Friday, February 19, 2016

Moments and Seconds

I found myself looking at photographs of the boys last night. Their sparkly blue eyes. Their smiles as big as the moon. They loved exploring, playing jokes on people, and laughing.

And then I thought about time. Both kinds of time. I thought about what the Greeks call chronos. Like the clock on your wall or your wrist or your phone. It is relentless. It stops for nothing or nobody. I was in some of those photographs. The boys aren’t the only one who look younger in the photos. My legs don’t work as well as they once did and neither do my eyes. Time is relentless. It marches on one second at a time and there is nothing anybody can do about it.

I sometimes wonder where the time has gone. I wish I could hit the rewind button or at least the pause button. Things I want to do over. Things I desire to do again. But I can’t. Time just keeps ticking. 

The Greeks have another word for time. It’s not the kind of time measured in seconds, but moments. The word is kairos. It has nothing to do with a clock. It can’t be measured quantitatively. It’s a qualitative thing. 

Kierkegaard wrote: “Many of us pursue pleasure with such breathless haste that we hurry past it.” He was saying our lives consist of minutes and hours and days and weeks. Things like schedules and calendars tell us where and when and what and who. Persistent attention on seconds causes us to miss sacred moments. 

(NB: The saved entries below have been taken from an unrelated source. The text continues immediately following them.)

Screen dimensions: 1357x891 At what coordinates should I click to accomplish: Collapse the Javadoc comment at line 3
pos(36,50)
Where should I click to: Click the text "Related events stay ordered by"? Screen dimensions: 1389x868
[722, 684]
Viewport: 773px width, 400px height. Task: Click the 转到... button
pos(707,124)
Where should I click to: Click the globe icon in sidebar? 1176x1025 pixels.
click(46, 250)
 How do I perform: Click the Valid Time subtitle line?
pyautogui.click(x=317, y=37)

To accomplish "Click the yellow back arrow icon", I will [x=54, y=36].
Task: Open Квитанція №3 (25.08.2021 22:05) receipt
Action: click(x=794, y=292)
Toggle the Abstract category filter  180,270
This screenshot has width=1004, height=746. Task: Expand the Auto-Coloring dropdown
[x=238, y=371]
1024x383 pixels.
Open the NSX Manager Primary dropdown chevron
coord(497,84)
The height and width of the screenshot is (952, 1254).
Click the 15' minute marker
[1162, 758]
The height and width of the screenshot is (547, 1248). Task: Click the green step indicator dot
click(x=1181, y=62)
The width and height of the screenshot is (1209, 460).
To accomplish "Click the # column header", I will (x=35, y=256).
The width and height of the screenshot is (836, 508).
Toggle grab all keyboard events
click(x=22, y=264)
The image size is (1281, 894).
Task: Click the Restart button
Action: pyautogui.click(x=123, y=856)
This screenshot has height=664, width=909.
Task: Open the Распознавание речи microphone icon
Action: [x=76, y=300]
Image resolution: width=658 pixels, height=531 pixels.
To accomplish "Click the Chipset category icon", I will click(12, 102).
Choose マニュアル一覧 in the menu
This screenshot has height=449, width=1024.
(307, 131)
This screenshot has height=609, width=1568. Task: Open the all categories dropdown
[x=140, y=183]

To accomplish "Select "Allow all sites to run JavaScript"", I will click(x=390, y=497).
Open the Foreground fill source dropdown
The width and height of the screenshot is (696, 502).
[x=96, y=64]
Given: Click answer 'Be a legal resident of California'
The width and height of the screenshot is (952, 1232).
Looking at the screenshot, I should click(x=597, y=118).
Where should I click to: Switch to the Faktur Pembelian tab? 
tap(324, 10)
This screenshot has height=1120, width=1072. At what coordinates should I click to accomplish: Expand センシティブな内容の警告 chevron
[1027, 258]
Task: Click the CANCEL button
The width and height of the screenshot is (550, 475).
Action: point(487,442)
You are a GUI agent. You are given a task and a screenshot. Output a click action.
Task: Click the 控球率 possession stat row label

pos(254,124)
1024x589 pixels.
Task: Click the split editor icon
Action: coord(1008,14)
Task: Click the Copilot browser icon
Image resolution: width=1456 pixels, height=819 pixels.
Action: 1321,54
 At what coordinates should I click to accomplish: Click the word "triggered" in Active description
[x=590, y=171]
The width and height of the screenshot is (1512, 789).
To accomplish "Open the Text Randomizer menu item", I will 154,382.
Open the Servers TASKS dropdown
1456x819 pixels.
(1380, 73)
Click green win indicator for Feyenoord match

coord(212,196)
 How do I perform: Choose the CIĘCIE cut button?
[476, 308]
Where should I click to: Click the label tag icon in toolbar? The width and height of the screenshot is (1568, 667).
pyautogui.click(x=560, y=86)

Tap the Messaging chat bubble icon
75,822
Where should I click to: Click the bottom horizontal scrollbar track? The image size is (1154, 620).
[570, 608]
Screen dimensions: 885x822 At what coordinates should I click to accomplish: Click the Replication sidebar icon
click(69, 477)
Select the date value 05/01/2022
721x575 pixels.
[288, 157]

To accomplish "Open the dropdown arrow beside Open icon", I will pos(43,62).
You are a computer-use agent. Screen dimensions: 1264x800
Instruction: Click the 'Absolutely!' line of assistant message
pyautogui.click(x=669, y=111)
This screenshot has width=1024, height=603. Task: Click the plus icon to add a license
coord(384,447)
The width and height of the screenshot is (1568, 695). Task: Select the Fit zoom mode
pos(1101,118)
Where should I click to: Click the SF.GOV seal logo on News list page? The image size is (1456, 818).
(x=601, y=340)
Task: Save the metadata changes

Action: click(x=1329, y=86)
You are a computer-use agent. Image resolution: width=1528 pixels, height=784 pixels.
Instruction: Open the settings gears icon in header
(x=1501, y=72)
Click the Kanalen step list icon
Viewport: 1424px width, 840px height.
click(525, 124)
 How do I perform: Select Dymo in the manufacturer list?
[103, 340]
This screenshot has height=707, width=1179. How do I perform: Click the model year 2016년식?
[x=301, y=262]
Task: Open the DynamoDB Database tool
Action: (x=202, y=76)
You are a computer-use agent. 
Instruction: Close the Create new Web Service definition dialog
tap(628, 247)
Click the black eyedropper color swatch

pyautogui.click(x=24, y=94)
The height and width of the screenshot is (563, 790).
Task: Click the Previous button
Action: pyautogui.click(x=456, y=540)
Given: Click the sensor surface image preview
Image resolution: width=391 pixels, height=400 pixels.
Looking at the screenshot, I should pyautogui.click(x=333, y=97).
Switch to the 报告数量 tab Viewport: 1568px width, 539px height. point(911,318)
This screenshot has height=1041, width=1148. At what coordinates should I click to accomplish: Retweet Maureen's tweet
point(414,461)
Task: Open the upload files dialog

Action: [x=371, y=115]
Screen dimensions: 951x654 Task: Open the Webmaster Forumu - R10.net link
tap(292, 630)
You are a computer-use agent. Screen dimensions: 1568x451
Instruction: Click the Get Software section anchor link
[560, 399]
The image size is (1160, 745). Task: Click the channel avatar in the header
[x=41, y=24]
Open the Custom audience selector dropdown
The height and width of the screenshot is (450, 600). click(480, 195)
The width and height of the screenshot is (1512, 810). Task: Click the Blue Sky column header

God teaches about kairos in Ephesians 5:16: “Make the most of your time, because these days are evil.” The days, they are evil. They will wear you down and wear you out, if you let them. Anxiety about agendas and assignments will lead us to the question we all dread: “I wonder where the time has gone?”

Kierkegaard and Paul are pretty much saying the same thing and it goes something like this: Live in the moment. Live. Don’t exist. Live. Obligations occur. I get that. You have responsibilities. I get that too. But make the most of your time. Enjoy. Explore. Laugh. Listen. Love. Slow down a little bit. Things like joy and happiness aren’t going to be experienced running from place to place with a mind that is constantly preoccupied and distracted.

Vicki Corona, in her book, Tahitian Choreographies, wrote phrase we agree with but seldom apply: “Life is not measured by the number of breaths we take, but by the moments that take our breath away!” 

Intentionally seek those kairos moments in our chronos world.